YOUR INSTRUCTIONS. Please copy exactly the line containing "Click the Contract" and every line after it, through the last line of the records below, leaving out all pictures.

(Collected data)
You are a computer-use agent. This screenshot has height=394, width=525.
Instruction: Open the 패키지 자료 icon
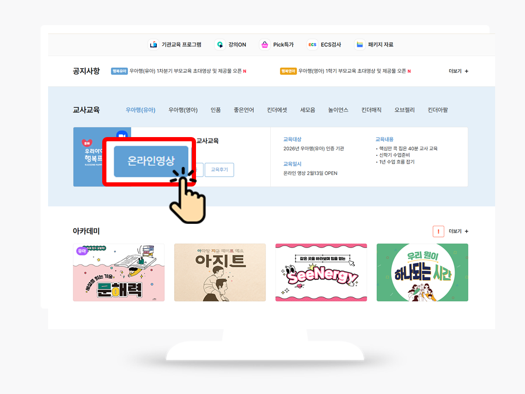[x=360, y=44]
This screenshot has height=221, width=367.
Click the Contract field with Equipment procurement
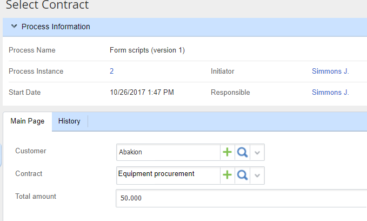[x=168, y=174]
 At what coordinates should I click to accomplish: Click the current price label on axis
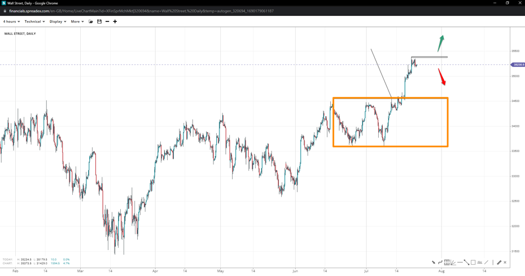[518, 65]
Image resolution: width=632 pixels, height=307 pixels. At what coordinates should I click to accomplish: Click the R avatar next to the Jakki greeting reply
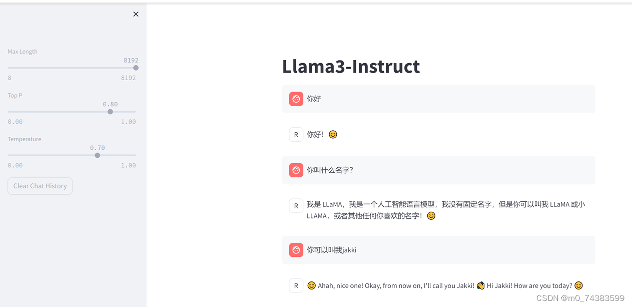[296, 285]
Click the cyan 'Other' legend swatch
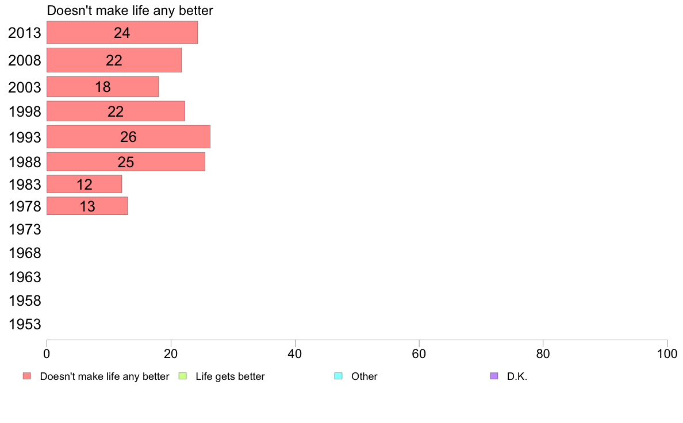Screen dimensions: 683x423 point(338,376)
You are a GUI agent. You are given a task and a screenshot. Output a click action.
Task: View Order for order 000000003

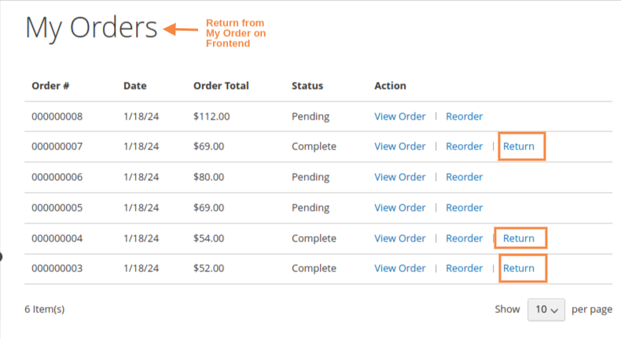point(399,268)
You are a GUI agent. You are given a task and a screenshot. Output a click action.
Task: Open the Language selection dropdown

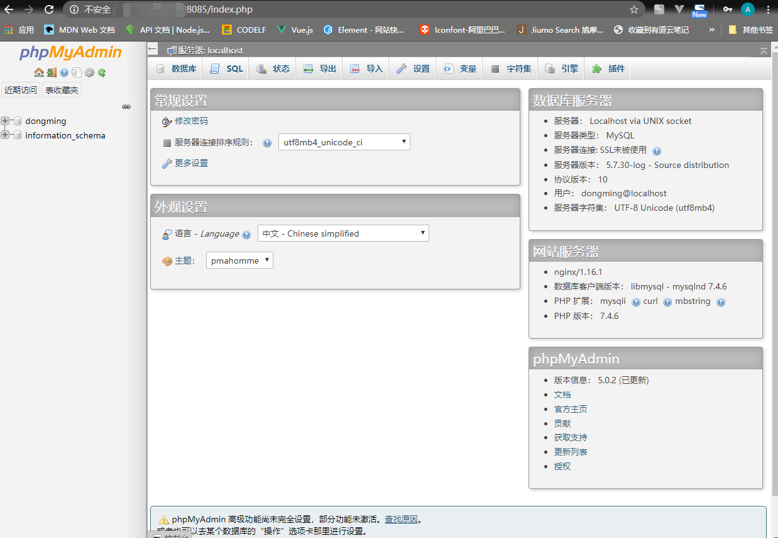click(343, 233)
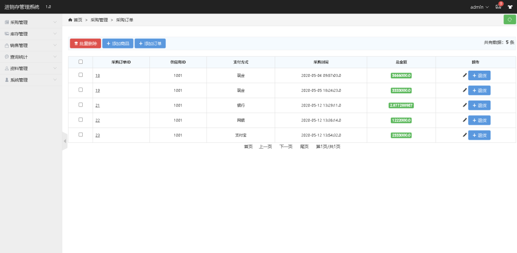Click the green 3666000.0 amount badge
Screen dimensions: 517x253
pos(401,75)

OUTPUT.
Click the Contract field with Equipment procurement
[x=168, y=174]
 At what coordinates should I click to accomplish: Click the current price label on axis
[518, 65]
Image resolution: width=632 pixels, height=307 pixels. At what coordinates should I click to accomplish: Click the R avatar next to the Jakki greeting reply
[296, 285]
Click the cyan 'Other' legend swatch
Screen dimensions: 683x423 point(338,376)
You are a GUI agent. You are given a task and a screenshot. Output a click action.
Task: View Order for order 000000003

point(399,268)
You are a GUI agent. You are given a task and a screenshot. Output a click action.
Task: Open the Language selection dropdown

click(343, 233)
Click the green 3666000.0 amount badge
Screen dimensions: 517x253
pos(401,75)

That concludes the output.